» **ACTIVITY**
Every line in the records below that holds the word "header" is to be copied.

Collected data

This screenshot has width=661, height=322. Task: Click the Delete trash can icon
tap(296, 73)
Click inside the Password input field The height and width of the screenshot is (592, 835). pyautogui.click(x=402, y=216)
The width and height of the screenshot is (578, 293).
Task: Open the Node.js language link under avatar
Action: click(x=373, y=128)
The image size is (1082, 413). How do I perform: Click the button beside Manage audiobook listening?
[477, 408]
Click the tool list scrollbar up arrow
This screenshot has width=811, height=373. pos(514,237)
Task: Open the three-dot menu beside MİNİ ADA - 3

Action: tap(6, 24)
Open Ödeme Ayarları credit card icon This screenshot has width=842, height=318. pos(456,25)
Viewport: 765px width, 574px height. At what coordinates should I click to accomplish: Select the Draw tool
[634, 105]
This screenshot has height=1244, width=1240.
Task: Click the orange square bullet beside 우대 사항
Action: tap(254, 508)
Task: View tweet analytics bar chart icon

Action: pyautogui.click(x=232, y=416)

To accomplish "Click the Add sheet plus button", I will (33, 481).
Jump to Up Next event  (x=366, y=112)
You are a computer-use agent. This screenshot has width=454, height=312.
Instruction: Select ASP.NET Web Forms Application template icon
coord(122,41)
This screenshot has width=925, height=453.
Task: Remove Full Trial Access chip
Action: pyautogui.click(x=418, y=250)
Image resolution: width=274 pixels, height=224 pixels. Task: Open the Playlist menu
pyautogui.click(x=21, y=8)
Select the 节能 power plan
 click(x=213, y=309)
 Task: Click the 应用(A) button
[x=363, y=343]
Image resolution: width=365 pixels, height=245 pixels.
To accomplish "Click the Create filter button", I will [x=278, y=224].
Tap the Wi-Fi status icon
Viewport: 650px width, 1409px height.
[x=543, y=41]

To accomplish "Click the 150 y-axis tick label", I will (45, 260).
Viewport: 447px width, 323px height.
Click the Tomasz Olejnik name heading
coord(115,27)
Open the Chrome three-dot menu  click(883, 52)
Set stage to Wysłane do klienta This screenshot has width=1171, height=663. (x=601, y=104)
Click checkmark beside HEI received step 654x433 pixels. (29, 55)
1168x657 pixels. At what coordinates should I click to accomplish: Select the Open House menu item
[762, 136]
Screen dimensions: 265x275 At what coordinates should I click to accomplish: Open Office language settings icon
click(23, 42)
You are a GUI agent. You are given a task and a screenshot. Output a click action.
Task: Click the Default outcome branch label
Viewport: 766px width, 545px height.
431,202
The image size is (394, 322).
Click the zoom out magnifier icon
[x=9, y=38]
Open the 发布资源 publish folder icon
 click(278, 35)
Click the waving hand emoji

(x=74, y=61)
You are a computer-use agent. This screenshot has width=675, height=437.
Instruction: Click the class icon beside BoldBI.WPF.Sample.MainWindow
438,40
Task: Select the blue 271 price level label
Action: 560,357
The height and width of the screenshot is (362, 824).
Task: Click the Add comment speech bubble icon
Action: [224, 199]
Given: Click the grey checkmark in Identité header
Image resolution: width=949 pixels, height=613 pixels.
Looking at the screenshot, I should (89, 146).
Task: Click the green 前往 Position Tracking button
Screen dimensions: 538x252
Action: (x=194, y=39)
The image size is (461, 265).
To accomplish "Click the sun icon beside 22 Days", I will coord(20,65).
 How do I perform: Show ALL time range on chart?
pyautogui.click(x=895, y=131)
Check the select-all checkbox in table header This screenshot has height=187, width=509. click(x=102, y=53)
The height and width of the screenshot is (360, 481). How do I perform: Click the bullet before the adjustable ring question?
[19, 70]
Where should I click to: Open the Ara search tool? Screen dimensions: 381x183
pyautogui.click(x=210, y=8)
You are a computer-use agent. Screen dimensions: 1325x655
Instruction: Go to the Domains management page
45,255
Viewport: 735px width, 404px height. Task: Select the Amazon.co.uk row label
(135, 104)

» **SOLUTION TO THIS PROBLEM**
Given: Click the grey checkmark in Identité header
Check the select-all checkbox in table header This screenshot has height=187, width=509. click(x=102, y=53)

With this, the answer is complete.